I am now at a place where I have to plan out every activity on how it
fits within my treatment schedule and how my body is doing physically. That is a fun juggling act when your
body does not always cooperate. For
me a weekend trip can cause a week’s worth of needed rest. So my daily life becomes a bartering
game and series of trade offs.
The medical treatment needed to keep me going presently is complex enough to overwhelm
most people, but then add on the ridiculous complexities of transitioning from
private insurance on to Medicare and you can begin to understand the nonstop
battle for medical care that consumed my life from September through the end of
the year. Medicare has a
well-known gap in coverage that does not cover home infusion care. As most
private insurance companies have come to accept that home infusion is a far
more efficient and far less costly way to treat patients who need IV
infusions. Medicare falls behind
in not covering this treatment and instead requiring patients to go inpatient
to hospitals or nursing homes.
There is current legislation to fix this up for vote in congress, as the
national study revealed that this gap in coverage costs Medicare around $80
million annually. As the vast federal program evolved with its complicated
coverage components, home infusion fell partly through the cracks.

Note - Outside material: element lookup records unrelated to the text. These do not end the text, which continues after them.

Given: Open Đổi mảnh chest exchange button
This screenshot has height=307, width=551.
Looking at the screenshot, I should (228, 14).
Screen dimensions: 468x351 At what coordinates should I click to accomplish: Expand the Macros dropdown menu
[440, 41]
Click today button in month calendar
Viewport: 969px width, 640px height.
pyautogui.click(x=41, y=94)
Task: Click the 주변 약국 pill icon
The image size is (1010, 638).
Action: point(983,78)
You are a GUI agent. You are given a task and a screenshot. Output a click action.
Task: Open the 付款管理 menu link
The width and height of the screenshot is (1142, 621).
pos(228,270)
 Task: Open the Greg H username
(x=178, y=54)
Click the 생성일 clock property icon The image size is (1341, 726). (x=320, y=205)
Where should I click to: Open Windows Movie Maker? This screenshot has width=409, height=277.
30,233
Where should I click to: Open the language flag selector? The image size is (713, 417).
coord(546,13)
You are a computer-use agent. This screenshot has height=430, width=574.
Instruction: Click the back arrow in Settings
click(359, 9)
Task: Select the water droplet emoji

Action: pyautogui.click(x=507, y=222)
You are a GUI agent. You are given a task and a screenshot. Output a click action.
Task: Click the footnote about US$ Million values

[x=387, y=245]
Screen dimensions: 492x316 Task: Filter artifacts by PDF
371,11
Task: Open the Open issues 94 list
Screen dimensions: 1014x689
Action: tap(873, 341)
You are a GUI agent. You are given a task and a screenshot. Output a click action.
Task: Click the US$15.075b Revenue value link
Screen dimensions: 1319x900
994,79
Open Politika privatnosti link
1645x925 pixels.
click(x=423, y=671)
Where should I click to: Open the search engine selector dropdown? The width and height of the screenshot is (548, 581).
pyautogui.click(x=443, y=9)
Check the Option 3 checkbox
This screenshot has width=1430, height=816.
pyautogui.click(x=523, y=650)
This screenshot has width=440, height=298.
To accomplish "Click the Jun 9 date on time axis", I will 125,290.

Medicare
does cover the actual drugs given in the home. But it pays nothing for the
supplies - tubing, bags, needles, pumps - or the administrative, pharmacy, and
nursing services that may be involved. This leads to very high out of pocket
costs. I had to buy a very
expensive supplemental plan to help me afford to continue the treatment, which
I need to survive. The cost for my
treatment now costs me roughly 75% of my total monthly earnings, and will
triple my annual costs. That kind
of financial reckoning forced me to reevaluate what was important and rewrite
all of my advanced care directives to reflect the new level of financial burden
I expect my medical condition will place on my family’s finances over time.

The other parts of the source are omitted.